**TEXTE FOURNI:**
Mme Corinne Féret. Quelle honte !

M. Stéphane Ravier. En ce moment même, des patients sont abandonnés aux urgences, d’autres dorment des jours entiers sur un brancard, des hommes et des femmes attendent leur opération ou leur dialyse. Tout cela se passe ici, en France, en 2024.

À défaut de grande ambition au sein de la Haute Assemblée, je me replierai sur un vote en faveur des amendements visant à réduire la voilure de l’AME.

La suppression de cette aide, que vous avez pourtant eu le courage de voter l’année dernière, mes chers collègues, est une urgence ; les crédits ainsi libérés doivent être affectés en priorité à la restructuration médicale et hospitalière, au bénéfice, d’abord, de nos compatriotes.

Mme Corinne Féret. Honte à vous !

Mme Laurence Rossignol. Il ment et il sait qu’il ment !

Mme la présidente. La parole est à M. Daniel Chasseing.

M. Daniel Chasseing. Madame la présidente, madame la ministre, mes chers collègues, les crédits attribués à la mission « Santé » pour 2025 s’élèvent à 1,6 milliard d’euros. Cette baisse importante s’explique par la diminution d’un milliard d’euros du programme correspondant à des fonds européens destinés à l’investissement dans le secteur hospitalier.

Si l’on écarte ce programme, les crédits de la mission diminuent de 4 %, tandis que ceux de l’aide médicale de l’État progressent de 9 %.

Le programme 204 « Prévention, sécurité sanitaire et offre de soins » subit une baisse de ses crédits de 18 %. Malgré cette diminution importante, il convient de saluer le maintien de la subvention à l’Institut national du cancer, sujet régulièrement abordé dans notre commission, notamment il y a un mois, lors de l’examen de la proposition de loi visant à améliorer la prise en charge des soins et dispositifs spécifiques au traitement du cancer du sein par l’assurance maladie. Le cancer, première cause de mortalité en France, touche de plus en plus de personnes de moins de 50 ans ; l’Inca doit être en mesure de mener à bien ses missions.

Au sein du programme 183, la dotation au fonds d’indemnisation des victimes de l’amiante (Fiva) demeure stable, à 8 millions d’euros ; pour autant, compte tenu de la dégradation de la branche accidents du travail et maladies professionnelles (AT-MP), son augmentation sera nécessaire.

Enfin, l’AME représente 80 % des crédits de la mission « Santé ». Ce dispositif figure parmi les plus généreux d’Europe, avec une couverture complète des étrangers en situation irrégulière au-delà de trois mois de résidence. Les crédits concernés s’élèvent à 1,319 milliard d’euros en 2025, dont 72 millions d’euros en complément du financement de 2024, essentiellement en raison de l’augmentation constante du nombre de bénéficiaires : plus de 20 % depuis 2022, dont un quart de mineurs.

**DONNÉES BRUTES:**
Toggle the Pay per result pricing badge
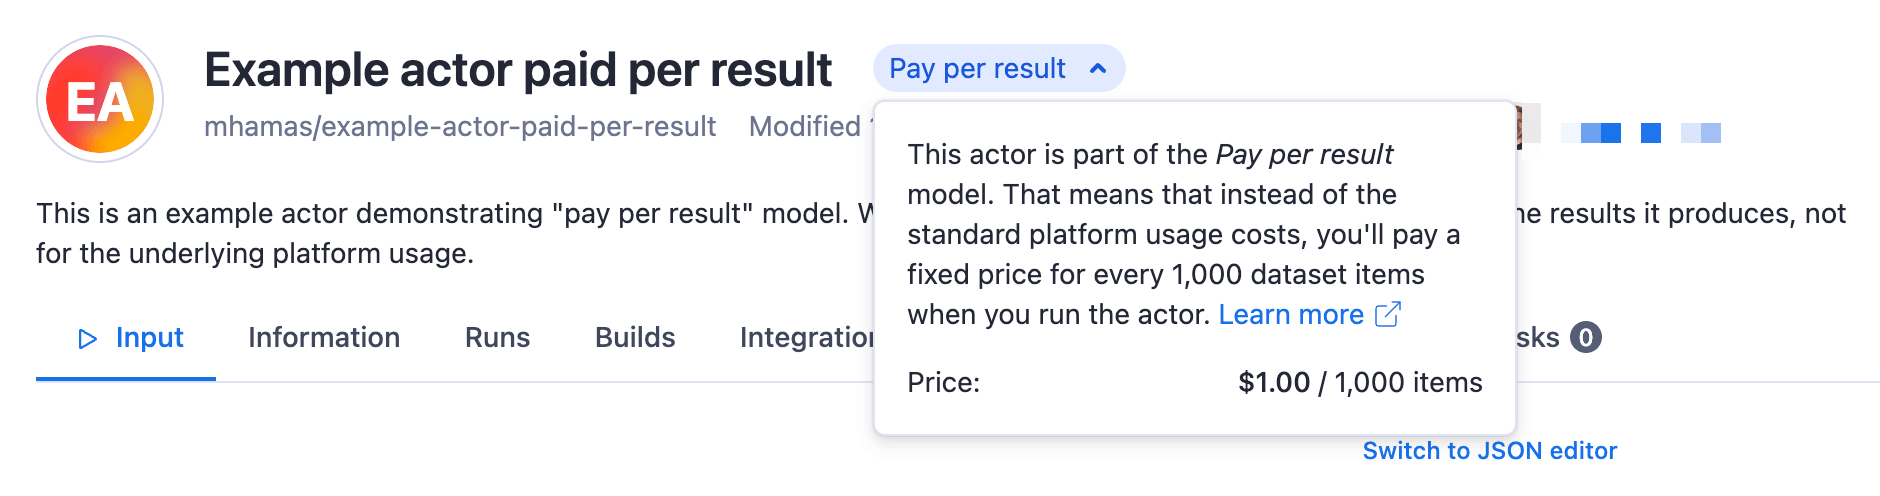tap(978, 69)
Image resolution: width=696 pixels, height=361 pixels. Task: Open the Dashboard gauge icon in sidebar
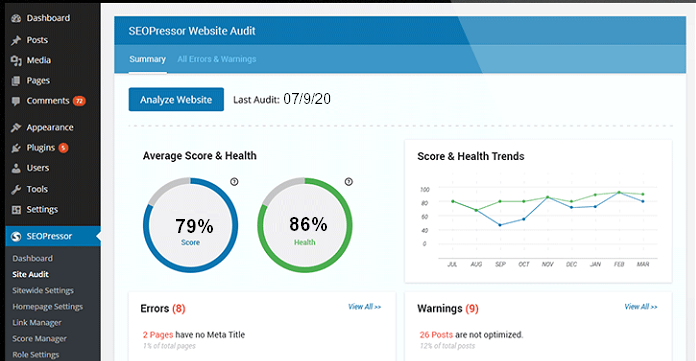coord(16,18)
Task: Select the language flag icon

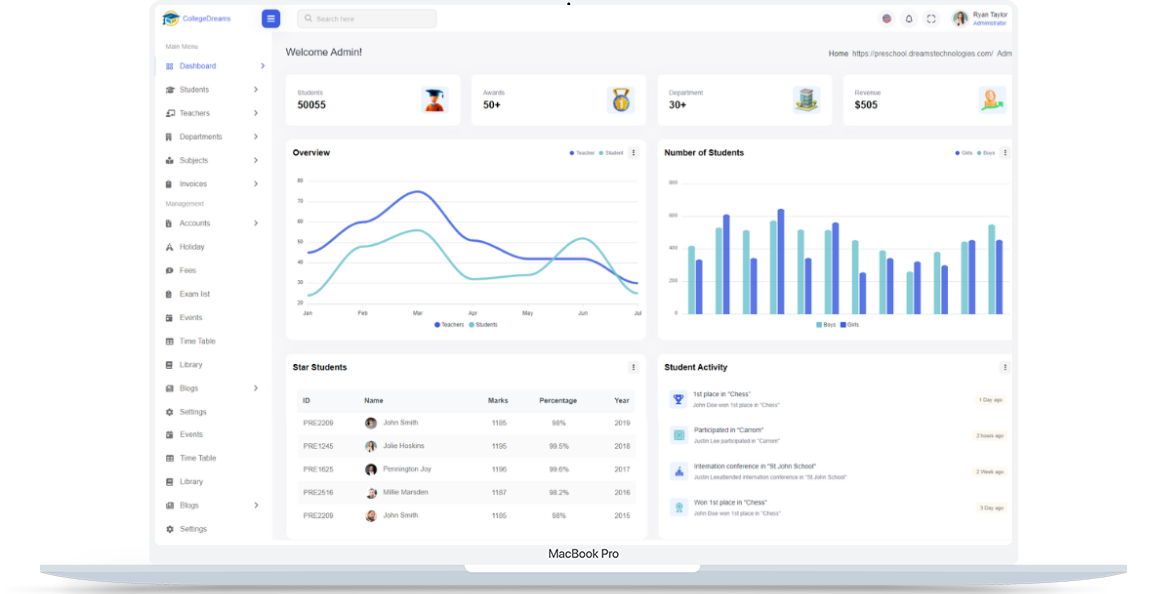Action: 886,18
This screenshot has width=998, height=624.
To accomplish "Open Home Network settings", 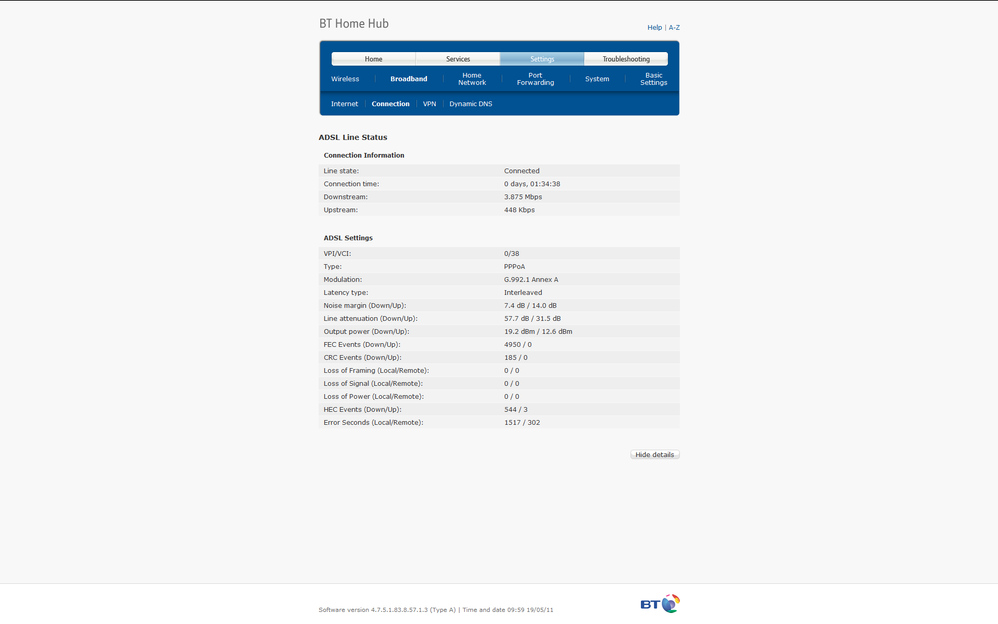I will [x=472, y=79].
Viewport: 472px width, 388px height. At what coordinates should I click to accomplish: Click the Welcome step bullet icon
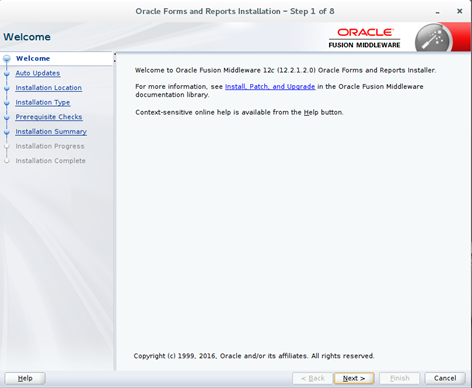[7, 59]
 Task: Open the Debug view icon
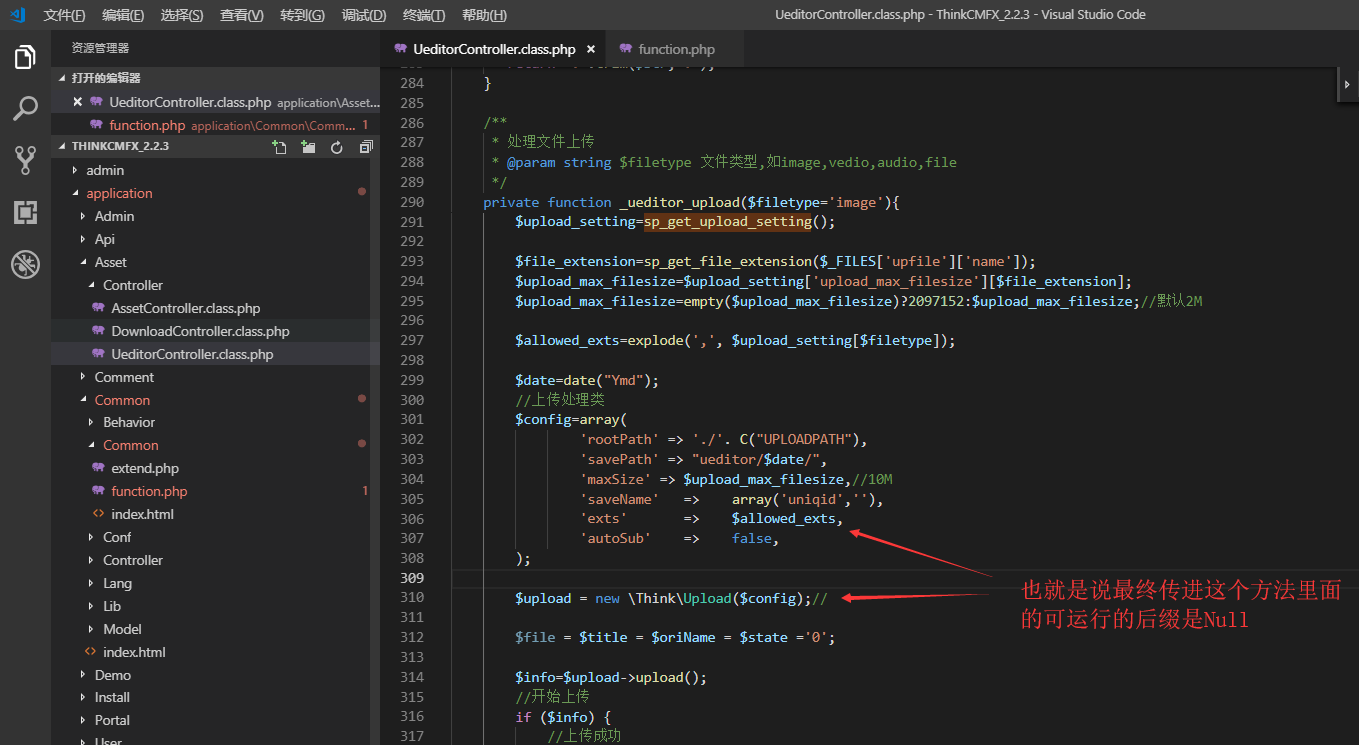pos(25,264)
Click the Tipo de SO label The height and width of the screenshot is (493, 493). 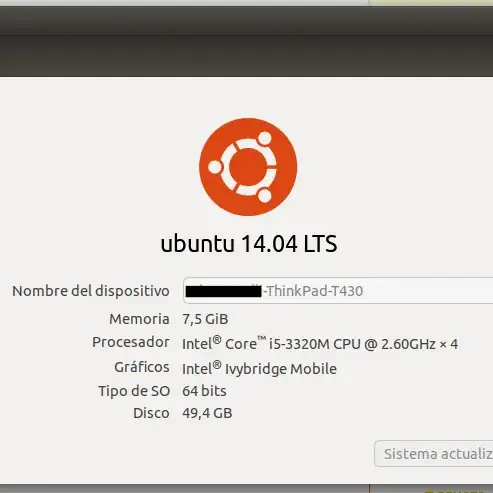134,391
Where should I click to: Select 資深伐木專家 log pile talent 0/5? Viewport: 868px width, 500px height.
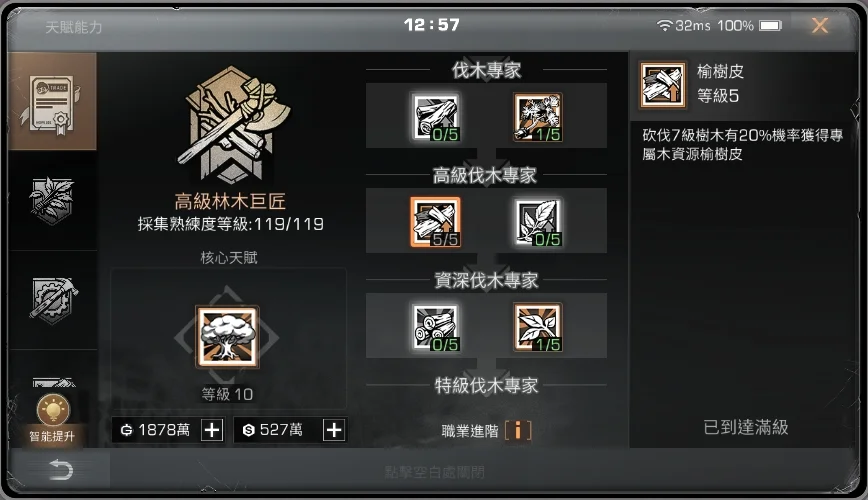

**CONSIGNES:**
**1)** D'après le texte fourni, pourquoi les crédits de la mission « Santé » connaissent-ils une baisse importante pour 2025 ? Répondez en une à trois phrases.
**2)** Recopiez un passage du texte fourni. Commencez aux mots « M. Stéphane Ravier. En » et arrêtez-vous après « France, en 2024. ».

**CORRIGÉ:**
**1)** Selon M. Daniel Chasseing, les crédits s'élèvent à 1,6 milliard d'euros. Cette baisse importante s'explique par la diminution d'un milliard d'euros du programme qui correspond à des fonds européens destinés à l'investissement dans le secteur hospitalier.

**2)**
M. Stéphane Ravier. En ce moment même, des patients sont abandonnés aux urgences, d’autres dorment des jours entiers sur un brancard, des hommes et des femmes attendent leur opération ou leur dialyse. Tout cela se passe ici, en France, en 2024.